Tuesday, March 18, 2025

 The use of Large Language Model (LLM) for building a knowledge base (KB) seems to be a tribal art but in fact, it is applicable here as in the vast collection of domain specific text across many industries. A knowledge graph captures relationships between entities so bot the nodes and the edges are important to discover and there is no estimate of precision and recall to begin with. We take a specific example one application of LLM to build a KB with IText2KB. This is a zero-shot method for constructing incremental, topic-independent knowledge graphs from unstructured data using large-language models, without the need for extensive post-processing which is one of the main challenges for constructing knowledge graphs. Other challenges generally include the unstructured data type which might result in lossy processing and require advanced NLP techniques for meaningful insights, few-shot learning and cross-domain knowledge extraction. NLP techniques, in turn, face limitations, including reliance on pre-defined entities, and extensive human annotation.

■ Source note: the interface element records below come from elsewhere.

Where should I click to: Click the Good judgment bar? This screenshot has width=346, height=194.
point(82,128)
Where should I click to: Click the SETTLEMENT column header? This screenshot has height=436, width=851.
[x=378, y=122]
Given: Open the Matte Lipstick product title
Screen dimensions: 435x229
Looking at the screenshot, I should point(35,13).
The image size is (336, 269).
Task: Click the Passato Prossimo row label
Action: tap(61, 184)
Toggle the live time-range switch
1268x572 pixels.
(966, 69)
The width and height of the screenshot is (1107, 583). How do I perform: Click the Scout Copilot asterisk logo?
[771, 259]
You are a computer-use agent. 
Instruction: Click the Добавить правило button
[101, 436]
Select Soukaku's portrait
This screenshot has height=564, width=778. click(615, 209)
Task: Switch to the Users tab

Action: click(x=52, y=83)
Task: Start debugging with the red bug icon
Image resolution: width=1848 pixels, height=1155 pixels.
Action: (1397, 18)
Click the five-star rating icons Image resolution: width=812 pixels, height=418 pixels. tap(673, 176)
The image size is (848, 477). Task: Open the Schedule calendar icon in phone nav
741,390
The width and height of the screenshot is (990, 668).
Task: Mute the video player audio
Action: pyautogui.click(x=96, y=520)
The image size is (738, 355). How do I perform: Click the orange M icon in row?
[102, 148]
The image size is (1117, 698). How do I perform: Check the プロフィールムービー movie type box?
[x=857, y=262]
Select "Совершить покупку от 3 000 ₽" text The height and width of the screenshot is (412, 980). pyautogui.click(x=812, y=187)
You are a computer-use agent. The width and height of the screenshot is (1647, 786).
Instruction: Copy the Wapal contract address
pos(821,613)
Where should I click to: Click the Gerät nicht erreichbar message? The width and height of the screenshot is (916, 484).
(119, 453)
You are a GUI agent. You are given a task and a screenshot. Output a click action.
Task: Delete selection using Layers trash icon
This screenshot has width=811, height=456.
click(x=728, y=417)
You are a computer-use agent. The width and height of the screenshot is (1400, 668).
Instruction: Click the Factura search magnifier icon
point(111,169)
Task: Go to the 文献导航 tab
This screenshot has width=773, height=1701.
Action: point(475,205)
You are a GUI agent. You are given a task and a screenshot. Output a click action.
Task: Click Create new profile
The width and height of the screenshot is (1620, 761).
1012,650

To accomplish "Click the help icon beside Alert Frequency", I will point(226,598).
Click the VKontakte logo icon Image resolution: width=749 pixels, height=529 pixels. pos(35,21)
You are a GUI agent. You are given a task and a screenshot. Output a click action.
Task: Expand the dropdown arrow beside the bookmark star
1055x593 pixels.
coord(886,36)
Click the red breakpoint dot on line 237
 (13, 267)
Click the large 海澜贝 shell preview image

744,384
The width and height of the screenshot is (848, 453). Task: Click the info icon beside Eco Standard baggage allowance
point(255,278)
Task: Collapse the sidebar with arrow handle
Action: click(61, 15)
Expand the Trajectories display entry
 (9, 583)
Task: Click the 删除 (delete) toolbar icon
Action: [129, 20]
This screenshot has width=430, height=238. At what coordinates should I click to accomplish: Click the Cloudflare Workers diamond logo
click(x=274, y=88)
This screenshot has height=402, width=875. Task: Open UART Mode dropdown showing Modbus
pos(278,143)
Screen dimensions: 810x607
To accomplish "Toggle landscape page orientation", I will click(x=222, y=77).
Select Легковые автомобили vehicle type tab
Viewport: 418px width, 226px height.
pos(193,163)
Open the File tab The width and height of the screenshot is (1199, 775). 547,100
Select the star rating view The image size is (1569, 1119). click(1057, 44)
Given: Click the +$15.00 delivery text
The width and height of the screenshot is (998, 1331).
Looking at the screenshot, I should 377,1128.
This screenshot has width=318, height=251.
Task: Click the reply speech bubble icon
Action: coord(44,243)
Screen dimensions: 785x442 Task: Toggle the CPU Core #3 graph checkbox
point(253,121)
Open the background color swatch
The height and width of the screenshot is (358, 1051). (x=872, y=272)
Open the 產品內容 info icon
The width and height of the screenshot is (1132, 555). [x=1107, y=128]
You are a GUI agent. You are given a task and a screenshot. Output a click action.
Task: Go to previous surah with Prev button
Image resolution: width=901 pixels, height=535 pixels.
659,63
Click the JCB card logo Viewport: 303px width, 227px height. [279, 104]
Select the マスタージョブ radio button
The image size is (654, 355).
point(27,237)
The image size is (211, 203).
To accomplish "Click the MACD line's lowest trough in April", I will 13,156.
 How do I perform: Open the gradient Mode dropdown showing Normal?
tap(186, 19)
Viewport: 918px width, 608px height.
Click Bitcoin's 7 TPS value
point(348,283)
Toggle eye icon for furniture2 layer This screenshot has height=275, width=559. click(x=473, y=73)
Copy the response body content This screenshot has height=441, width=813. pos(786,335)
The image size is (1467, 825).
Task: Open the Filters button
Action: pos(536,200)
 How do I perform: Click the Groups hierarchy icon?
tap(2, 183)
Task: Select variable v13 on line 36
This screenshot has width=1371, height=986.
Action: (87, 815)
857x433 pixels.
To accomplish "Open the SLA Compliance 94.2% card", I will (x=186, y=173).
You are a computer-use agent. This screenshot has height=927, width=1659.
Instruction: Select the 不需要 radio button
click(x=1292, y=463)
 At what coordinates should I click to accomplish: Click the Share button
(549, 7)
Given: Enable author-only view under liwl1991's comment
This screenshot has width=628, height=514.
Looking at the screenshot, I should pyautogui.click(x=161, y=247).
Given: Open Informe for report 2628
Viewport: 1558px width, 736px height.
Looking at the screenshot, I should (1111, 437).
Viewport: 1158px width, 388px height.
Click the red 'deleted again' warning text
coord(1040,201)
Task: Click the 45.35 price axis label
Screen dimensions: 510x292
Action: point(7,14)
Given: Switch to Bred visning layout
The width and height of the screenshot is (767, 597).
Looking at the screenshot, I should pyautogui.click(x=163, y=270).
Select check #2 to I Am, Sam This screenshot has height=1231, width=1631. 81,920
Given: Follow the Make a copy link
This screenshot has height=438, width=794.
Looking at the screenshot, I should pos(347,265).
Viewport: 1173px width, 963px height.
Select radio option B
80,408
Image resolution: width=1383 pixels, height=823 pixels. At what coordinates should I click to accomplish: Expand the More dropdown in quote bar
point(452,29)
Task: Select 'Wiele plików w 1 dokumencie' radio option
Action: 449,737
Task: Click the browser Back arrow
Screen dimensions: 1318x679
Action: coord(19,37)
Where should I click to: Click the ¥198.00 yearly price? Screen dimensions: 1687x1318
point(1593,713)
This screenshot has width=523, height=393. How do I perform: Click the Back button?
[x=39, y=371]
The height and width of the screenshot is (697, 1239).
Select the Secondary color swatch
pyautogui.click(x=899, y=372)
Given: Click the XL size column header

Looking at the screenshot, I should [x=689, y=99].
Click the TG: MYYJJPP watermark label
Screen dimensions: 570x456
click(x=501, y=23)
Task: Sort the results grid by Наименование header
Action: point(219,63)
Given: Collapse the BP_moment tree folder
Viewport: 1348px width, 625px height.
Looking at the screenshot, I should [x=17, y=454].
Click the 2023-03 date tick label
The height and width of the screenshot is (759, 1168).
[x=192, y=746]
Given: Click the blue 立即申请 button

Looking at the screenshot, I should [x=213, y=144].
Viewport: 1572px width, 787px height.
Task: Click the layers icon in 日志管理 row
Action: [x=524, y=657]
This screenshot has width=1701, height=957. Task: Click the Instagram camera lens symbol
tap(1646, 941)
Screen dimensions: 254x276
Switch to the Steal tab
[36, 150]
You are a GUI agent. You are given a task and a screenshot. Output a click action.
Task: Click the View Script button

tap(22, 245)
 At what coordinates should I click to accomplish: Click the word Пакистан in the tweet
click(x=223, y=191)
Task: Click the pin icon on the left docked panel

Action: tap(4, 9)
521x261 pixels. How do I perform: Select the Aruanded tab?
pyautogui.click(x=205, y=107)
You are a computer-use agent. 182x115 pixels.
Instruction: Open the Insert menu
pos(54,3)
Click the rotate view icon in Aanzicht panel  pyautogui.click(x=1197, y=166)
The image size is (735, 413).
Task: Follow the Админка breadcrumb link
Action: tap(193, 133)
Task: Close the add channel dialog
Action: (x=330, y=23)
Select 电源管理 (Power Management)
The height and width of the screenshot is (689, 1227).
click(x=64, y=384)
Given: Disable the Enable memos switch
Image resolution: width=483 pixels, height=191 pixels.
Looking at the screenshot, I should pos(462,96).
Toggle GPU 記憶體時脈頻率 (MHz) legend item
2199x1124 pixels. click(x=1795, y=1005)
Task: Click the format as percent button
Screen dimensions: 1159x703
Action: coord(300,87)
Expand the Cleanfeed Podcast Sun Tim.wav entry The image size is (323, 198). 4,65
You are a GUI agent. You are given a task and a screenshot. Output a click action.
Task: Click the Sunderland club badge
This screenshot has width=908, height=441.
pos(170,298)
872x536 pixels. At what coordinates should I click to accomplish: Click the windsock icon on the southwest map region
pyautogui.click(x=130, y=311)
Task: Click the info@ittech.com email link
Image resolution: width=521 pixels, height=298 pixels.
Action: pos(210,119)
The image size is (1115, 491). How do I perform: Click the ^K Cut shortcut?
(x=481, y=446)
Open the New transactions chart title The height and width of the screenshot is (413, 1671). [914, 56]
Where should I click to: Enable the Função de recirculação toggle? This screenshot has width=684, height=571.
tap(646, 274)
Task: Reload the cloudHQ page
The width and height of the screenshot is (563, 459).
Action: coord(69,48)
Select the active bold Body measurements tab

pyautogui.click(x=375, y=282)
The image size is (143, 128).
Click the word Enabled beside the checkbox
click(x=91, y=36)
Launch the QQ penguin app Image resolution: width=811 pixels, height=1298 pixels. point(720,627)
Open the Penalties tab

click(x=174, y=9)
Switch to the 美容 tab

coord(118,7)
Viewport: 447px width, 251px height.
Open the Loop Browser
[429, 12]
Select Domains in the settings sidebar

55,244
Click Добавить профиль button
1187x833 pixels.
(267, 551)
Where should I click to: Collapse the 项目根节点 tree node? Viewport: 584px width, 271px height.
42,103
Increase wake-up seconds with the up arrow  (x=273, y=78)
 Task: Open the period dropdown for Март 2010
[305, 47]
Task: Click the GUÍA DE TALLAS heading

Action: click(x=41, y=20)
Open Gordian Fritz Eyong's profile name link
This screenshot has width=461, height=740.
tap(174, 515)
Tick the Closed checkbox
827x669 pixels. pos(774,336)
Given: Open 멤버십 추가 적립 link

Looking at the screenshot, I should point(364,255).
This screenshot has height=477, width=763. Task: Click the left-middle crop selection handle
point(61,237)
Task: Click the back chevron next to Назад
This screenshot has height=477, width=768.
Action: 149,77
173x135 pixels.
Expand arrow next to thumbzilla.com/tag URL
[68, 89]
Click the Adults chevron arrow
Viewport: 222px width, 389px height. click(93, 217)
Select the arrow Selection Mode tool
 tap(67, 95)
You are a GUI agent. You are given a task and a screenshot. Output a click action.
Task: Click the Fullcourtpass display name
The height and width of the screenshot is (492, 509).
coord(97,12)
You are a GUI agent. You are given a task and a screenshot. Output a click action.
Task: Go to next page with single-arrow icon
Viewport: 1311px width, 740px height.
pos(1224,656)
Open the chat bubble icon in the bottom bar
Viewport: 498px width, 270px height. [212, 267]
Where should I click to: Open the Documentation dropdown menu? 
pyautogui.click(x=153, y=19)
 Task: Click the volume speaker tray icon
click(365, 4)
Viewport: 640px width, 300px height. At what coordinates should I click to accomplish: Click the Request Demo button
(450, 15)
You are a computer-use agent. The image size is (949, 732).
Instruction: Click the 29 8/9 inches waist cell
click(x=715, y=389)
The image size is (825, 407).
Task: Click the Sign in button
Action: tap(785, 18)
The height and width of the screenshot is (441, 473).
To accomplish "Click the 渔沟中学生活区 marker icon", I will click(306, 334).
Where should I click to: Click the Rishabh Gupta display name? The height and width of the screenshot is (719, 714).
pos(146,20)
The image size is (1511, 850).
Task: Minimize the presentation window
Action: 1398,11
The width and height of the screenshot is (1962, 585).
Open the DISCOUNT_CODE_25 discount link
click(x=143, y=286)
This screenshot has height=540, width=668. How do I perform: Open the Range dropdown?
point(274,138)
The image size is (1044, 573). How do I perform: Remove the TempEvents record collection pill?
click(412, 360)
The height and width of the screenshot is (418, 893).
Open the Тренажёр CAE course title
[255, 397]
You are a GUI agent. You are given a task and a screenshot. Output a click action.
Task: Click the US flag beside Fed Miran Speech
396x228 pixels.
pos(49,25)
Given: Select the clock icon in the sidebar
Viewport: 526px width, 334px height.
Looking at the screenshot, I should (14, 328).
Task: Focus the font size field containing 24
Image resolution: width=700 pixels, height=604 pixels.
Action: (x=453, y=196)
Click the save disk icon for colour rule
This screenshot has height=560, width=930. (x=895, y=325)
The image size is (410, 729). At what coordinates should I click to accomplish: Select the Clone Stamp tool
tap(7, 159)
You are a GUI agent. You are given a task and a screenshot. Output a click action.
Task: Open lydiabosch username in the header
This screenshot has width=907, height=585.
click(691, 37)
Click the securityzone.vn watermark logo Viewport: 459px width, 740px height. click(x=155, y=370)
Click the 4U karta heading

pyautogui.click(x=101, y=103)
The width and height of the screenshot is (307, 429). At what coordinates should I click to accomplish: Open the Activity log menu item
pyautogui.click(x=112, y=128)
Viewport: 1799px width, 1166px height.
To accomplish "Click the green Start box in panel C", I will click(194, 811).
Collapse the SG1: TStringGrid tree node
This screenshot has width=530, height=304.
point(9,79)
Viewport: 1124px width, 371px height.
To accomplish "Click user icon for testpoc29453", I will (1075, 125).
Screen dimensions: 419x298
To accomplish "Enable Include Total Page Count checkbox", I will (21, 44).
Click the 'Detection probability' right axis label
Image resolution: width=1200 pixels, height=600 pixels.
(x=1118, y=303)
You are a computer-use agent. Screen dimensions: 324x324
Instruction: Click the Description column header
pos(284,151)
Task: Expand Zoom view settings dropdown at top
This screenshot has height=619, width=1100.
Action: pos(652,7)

This approach consists of four modules: Document distiller, Incremental Entities Extractor, Incremental Relations Extractor, and Neo4J graph integrator. The Document Distiller uses LLMs specifically GPT-4 to rewrite documents into semantic blocks, guided by a flexible schema to enhance graph construction. The Incremental Entities Extractor iteratively builds a global entity set by matching local entities from documents with previously extracted global entities. The Incremental Relations Extractor utilizes global document entities to extract both stated and implied relations, with variations based on the context provided. The approach is adaptable to various use cases, as the schema can be customized based on user preferences. The final module integrates the extracted entities and relations into a Neo4j database to visualize the knowledge graph. This forms a zero-shot technique because there are no predefined examples or ontologies.

The effectiveness of this technique which has broad applicability, can best be described by some metrics such as schema consistency scores across documents where a high score reflects high performance, information consistency metric where the higher consistency is desirable, triplet extraction precision which is more for local context-specific entites than for global entites and affects the richness of the graph, the false discovery rate which should be as low as possible for a successful entity/resolution process and estimation of cosine similarity for merging entites and relationships and to remove duplicates. This method outperforms on all these metrics. The results from experiments with documents such as CVs, scientific articles and websites have also emphasized effective data refinement and impact of document chunk size on KG construction.